The Rickshaw Stop
Jan. 3, 2008
Review by Ezra Gale
Good bands are like recipes. A dash of this, a dash of that, and all of a sudden you've got yourself a winning formula that has critics drooling and your public lining up to taste the sensations at your French Laundry-like haunt in the valleys of Napa.
So imagine the recipe that led to Dengue Fever and their show at the Rickshaw Stop in San Francisco Saturday night. It's the most improbable of rock bands, equal parts white guy indie rockers from Long Beach with a hankering for campy psychedellic 1960's Cambodian Pop and one genuine Cambodian Pop princess, Cham Nhol. It might read something like this...
− Five servings of Californian garage-rock enthusiast musicians. These are led by guitarist Zac Holtzman, who sports a ZZ Top-like beard and who started the band years ago when he hitched his love of obscure Cambodian pop to Nimol. But they also include crucial helpings of multi-saxophonist David Ralicke and Zac's brother Ethan on keyboards, whose unison riffs help to drench everything in a psychedellic 1960's vibe.
− Chham Nimol, one Cambodian pop star, arrestingly beautiful and piercingly unique, at least for indie rock (If you're a devotee of Cambodian pop maybe her flights of vocal fantasies are something you've heard before, if not, they're music to your ears).
− An audience hungry for a different sound, leading to a buzz that sells out the Rickshaw Stop for two nights in a row.
Mix these ingredients and stir gently. You will find the resulting potpourii of sound intriguing, if not without its drawbacks. On Saturday night one drawback was the venue sound system itself, which garbled the band's sound into a bass-heavy attack that almost obscured the tastes in its pallette- mainly Nhol's stunning voice. Another is the band's formulaic sound, which leavens mid-tempo garage rock with otherworldy Cambodian singing and tends to blend into sameness after too many helpings.

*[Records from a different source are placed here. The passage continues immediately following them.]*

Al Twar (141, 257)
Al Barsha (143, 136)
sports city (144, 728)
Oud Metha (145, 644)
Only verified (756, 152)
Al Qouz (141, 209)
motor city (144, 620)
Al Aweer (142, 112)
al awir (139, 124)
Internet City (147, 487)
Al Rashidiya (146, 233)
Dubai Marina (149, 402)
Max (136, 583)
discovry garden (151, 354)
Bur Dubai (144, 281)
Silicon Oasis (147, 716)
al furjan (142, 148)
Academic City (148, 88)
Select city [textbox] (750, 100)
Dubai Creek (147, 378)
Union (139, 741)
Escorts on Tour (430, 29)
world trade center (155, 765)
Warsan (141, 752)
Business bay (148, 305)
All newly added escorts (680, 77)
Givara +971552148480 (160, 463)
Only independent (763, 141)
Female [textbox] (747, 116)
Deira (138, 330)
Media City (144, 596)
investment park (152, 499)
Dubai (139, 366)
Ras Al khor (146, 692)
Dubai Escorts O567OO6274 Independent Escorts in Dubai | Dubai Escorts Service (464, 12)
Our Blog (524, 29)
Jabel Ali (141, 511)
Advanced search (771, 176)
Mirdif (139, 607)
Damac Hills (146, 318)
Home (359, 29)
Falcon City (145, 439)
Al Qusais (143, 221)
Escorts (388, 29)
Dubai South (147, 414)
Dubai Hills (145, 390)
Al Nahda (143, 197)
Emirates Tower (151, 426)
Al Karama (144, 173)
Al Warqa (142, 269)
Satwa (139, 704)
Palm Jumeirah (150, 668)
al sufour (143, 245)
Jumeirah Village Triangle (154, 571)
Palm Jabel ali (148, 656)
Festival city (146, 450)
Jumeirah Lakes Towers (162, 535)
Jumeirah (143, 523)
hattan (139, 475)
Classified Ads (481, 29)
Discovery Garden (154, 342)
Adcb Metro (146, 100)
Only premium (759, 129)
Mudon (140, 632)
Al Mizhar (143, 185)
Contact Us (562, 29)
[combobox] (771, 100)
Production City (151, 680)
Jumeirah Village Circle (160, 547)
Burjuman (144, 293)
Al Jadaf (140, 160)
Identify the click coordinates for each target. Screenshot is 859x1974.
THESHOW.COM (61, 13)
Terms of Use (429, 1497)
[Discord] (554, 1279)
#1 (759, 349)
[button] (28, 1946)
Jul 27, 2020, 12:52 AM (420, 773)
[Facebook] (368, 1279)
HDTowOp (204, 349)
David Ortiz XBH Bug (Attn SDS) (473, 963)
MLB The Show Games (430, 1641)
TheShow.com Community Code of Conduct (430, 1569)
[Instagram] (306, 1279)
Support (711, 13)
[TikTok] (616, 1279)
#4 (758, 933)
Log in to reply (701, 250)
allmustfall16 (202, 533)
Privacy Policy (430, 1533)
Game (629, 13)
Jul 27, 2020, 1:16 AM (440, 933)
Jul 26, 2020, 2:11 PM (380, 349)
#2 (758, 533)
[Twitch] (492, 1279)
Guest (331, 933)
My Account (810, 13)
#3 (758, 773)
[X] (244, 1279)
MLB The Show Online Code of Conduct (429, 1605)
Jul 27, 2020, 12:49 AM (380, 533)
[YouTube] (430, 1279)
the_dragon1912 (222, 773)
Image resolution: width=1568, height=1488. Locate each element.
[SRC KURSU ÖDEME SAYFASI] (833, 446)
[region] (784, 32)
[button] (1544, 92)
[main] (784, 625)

Still, this dish should be savored for its merits. On Saturday, as Dengue Fever plowed through stomping versions of Cambodian pop classics like "Lost In Laos" and "Hold My Hips" it built a momentum that gathered the different elements- campy Farfeesa organ, sinewy saxophone melodies, scratchy garage rock guitar riffs and Nimol's quasi-operatic wailings- into a heady stew. By the time the band roared into its most popular tune, "Seeing Hands," things were jelling nicely, with Senon Williams and Zac Holtzman leaping up and down together on the right of the stage while Nimol pranced the center in a shiny gold dress, captivating the crowd in front of her.
The band is obviously trying to broaden its attack, with newer songs like "Tiger Phone Card" and "Sober Driver" sung in English and featuring back and forth duets between Nimol and Zac Holtzman. It worked to vary the band's sound a little, but also took away somewhat from the band's strength, which is Nimol as the white-hot center of attention. Through a 16-song set her soaring vocal melismas enchanted again and again, soothing like a ballad even on more rocking songs like "Sni Bong."
But the band held its own alongside Nimol all night, showing a versatility and tightness garnered from a couple years spent touring around the U.S. and Europe. Returning for a three-song encore, the band started without Nimol for "Yegelle Tezela," an obscure rocker by Ethiopean jazz legend Mulatu, that proved the band's affinity for global grooves of all flavors.